QUOTE
* Brothers in Arms TM has been tested on many but not all of the major cards incorporating support for pixel shaders 1.0:
• ATI® Radeon 8500, 9600XT, 9600Pro, 9700Pro, A9800XT, AX800XT, x300SE, x800
• NVidia™ GeForce 4Ti, 4200, FX 5600, 5700, 5900, 5950, 6800, 6800GT
and listed on web as:• ATI® Radeon 8500, 9600XT, 9600Pro, 9700Pro, A9800XT, AX800XT, x300SE, x800
• NVidia™ GeForce 4Ti, 4200, FX 5600, 5700, 5900, 5950, 6800, 6800GT
QUOTE
*Supported Video Cards at Time of Release:
* ATI Radeon 8500/9000/X series
* NVIDIA® GeForce™ 3/4/FX/6 series (GeForce 4 MX not supported)
Laptop models of these cards not supported.
These chipsets are the only ones that will run this game. Additional chipsets may be supported after release.
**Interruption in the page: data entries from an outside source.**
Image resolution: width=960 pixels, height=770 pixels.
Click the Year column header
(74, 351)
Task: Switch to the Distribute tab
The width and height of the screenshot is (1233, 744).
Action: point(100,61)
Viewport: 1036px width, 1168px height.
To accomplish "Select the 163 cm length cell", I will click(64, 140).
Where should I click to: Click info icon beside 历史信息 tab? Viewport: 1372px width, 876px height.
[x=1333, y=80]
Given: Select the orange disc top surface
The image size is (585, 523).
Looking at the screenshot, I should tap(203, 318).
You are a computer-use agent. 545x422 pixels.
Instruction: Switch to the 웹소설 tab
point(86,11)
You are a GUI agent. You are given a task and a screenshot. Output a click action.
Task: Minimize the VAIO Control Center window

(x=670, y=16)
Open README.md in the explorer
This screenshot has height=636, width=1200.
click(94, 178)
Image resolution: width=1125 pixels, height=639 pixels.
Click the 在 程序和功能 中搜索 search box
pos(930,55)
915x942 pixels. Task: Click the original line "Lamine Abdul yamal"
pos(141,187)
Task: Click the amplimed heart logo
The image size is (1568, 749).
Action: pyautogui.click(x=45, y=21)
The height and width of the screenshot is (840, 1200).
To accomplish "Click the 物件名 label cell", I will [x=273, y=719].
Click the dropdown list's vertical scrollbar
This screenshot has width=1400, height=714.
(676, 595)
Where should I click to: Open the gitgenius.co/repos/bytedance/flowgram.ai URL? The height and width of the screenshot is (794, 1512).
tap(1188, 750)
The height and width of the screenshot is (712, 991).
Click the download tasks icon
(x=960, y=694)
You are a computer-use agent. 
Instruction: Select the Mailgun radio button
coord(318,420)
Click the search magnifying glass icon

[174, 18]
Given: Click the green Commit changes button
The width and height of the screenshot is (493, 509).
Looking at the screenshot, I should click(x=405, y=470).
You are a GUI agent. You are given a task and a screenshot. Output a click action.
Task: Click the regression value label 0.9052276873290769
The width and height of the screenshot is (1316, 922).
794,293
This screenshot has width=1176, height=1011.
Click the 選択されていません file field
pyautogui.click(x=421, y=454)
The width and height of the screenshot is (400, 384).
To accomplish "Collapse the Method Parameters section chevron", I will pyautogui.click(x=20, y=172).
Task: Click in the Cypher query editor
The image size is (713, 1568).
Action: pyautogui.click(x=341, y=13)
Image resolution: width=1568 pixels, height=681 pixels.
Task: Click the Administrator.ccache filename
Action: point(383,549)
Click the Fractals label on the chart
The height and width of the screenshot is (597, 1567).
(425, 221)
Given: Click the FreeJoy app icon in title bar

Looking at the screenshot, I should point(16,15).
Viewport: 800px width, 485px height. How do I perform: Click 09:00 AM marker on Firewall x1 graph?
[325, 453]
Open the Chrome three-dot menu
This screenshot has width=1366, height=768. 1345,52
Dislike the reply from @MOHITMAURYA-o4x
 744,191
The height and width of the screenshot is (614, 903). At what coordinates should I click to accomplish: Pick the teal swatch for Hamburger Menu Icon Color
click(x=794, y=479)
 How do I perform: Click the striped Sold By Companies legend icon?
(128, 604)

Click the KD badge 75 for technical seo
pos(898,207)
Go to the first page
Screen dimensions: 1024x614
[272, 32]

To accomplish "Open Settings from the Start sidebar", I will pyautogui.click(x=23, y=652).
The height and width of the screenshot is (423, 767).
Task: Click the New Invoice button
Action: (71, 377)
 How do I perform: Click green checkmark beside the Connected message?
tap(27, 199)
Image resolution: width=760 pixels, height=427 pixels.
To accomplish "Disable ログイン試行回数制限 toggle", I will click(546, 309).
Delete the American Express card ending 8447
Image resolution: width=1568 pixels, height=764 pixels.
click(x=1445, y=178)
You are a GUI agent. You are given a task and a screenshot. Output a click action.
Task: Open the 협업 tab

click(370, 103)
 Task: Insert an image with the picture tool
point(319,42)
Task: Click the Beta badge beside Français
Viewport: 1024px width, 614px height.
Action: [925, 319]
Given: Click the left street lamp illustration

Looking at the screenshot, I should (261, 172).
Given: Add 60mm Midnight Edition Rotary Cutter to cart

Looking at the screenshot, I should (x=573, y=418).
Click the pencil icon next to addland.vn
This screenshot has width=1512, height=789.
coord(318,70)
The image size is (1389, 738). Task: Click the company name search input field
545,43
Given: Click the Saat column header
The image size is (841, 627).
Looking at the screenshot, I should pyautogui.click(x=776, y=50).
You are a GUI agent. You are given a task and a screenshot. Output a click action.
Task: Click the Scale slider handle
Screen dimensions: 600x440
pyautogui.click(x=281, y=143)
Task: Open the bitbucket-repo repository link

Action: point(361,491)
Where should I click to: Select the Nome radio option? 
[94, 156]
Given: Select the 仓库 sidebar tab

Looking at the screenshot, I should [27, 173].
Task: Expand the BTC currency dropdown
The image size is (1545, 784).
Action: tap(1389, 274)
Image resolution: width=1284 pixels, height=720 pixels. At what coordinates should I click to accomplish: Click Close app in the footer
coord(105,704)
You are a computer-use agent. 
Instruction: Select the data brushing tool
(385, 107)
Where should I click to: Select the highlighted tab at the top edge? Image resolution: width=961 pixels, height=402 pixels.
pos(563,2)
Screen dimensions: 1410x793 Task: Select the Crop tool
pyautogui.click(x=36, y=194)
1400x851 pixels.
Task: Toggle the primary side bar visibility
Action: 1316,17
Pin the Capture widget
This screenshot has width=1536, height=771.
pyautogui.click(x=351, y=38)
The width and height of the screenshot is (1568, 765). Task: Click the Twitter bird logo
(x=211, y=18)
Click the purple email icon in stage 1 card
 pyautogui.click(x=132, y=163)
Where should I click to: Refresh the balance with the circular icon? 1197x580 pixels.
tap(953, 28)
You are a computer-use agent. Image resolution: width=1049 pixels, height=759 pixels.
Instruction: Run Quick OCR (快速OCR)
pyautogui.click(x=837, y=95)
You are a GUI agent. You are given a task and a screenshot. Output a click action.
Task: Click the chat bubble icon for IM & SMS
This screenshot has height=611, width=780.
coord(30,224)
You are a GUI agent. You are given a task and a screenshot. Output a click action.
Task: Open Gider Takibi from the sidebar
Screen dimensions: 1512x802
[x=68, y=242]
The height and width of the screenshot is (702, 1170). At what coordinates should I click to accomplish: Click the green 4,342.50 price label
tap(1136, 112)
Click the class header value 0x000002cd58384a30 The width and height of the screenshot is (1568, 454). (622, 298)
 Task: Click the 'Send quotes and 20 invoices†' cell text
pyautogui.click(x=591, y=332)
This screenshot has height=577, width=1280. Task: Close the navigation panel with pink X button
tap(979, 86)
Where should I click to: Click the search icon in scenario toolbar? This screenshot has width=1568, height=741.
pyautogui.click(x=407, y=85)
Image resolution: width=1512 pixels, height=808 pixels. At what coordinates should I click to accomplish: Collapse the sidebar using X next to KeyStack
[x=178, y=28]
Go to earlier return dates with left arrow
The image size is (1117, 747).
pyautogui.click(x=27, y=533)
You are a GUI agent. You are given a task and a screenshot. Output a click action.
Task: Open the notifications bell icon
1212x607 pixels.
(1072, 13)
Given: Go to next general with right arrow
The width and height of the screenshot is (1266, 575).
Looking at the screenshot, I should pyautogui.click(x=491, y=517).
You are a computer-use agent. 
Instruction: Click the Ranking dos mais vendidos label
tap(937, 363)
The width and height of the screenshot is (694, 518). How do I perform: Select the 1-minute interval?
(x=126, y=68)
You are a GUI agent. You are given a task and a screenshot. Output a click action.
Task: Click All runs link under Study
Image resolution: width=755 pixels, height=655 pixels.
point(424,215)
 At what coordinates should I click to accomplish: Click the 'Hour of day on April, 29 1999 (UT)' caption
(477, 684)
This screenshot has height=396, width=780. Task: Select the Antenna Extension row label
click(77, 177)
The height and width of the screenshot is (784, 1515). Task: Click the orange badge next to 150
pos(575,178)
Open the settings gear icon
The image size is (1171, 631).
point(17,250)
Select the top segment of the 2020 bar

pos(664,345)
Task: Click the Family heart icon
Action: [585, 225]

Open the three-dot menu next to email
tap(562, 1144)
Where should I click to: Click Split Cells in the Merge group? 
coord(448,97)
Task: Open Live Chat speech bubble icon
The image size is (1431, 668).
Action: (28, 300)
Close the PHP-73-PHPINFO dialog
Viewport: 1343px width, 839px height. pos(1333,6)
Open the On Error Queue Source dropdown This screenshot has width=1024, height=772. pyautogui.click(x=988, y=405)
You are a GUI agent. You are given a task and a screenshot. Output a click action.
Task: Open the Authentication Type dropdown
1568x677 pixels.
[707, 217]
* ATI Radeon 8500/9000/X series
* NVIDIA® GeForce™ 3/4/FX/6 series (GeForce 4 MX not supported)
Laptop models of these cards not supported.
These chipsets are the only ones that will run this game. Additional chipsets may be supported after release.
http://www.ubi.com/US/Games/Info.aspx?pId=1066
Is this going to be the new standard for games? If so, I need to upgrade my GeForce 4 MX 440. I know most will just say I should upgrade anyway, but I might hold out and just wait and build a new computer in 6 months or so. But anyway, they used the Unreal engine, so I find it odd that they support just these recent cards. Since the game has been released for XBox, PS2, GameCube and PC, I wonder if they just rushed the work to release it and covered video cards that were easiest and newest. Of course, that is just speculation, however, the GeForce 4 MX series are popular cards, and Dell was putting them in as a low-end upgrade to integrated video just a year ago. Anybody have any thoughts on this?